From the entries below, extract every line that contains the string "label". The match is case-sensitive.
-- BEGIN INPUT --
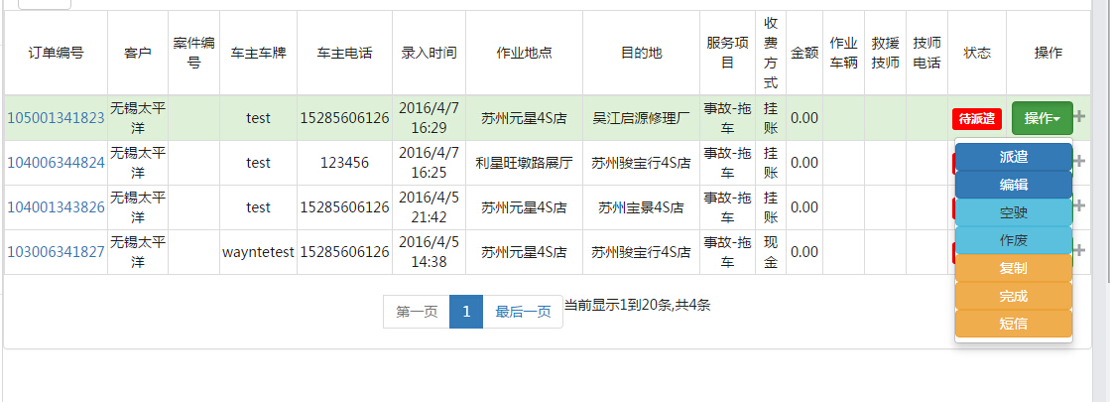Image resolution: width=1110 pixels, height=402 pixels.
Task: Open order 103006341827 link
Action: 56,252
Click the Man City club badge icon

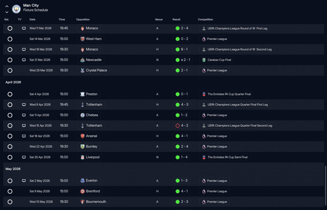(16, 9)
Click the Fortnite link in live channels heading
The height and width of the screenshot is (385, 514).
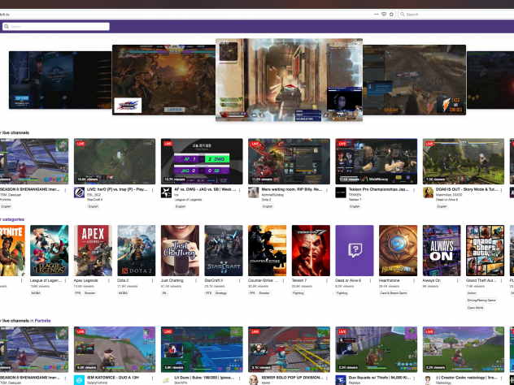[42, 320]
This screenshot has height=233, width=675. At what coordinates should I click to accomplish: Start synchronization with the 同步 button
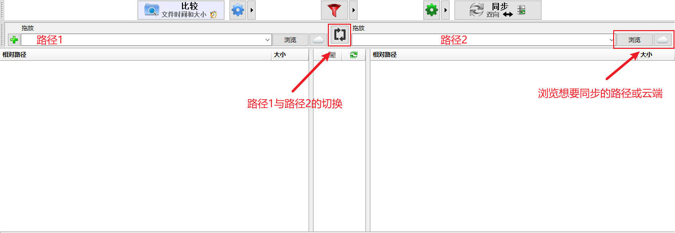tap(497, 10)
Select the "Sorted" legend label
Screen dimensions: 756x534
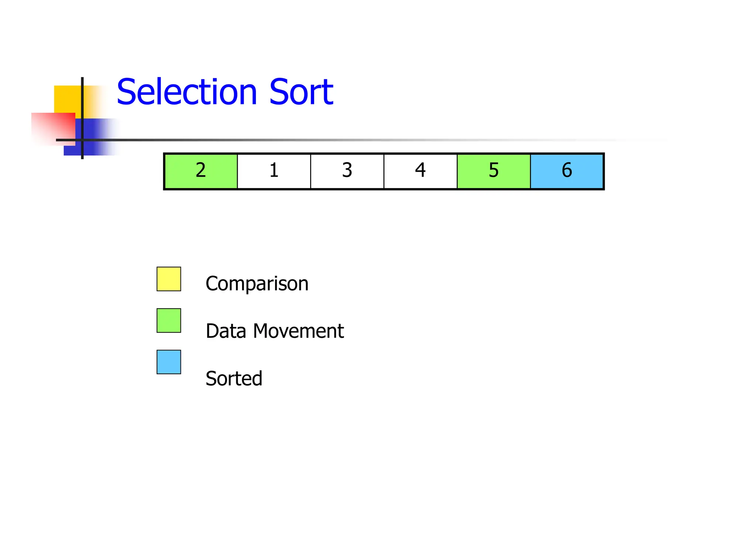pos(234,379)

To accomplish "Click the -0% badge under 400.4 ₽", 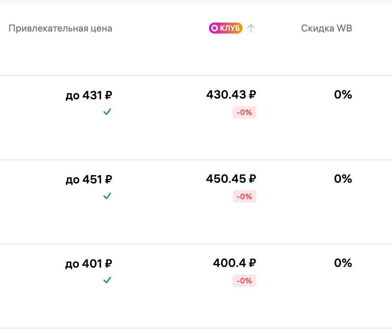I will point(244,281).
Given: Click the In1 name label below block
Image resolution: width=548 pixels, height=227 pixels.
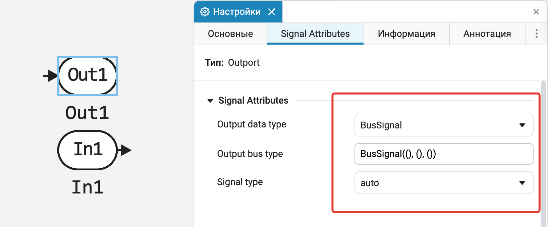Looking at the screenshot, I should tap(88, 187).
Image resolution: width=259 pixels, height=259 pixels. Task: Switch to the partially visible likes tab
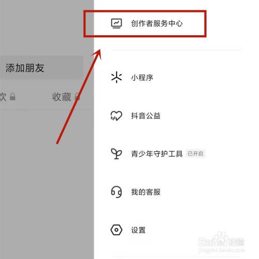(x=3, y=97)
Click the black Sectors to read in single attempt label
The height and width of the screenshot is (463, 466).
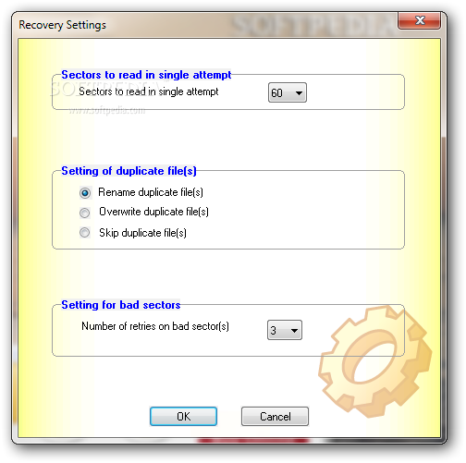pos(149,91)
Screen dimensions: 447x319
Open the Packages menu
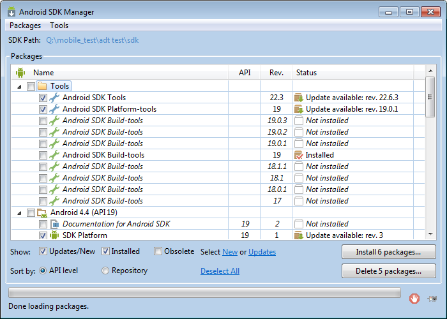[25, 26]
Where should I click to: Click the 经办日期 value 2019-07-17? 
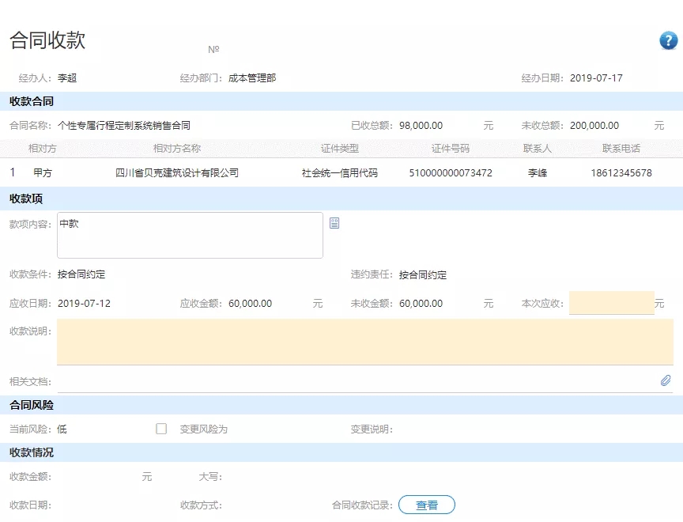[596, 78]
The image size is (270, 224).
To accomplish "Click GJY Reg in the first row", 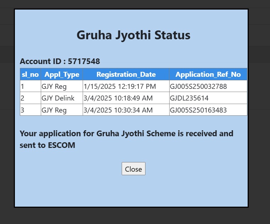I will click(x=54, y=86).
-- END INPUT --
WORKED SOLUTION:
Select the "Sorted" legend label
Given: Click the In1 name label below block
Click the black Sectors to read in single attempt label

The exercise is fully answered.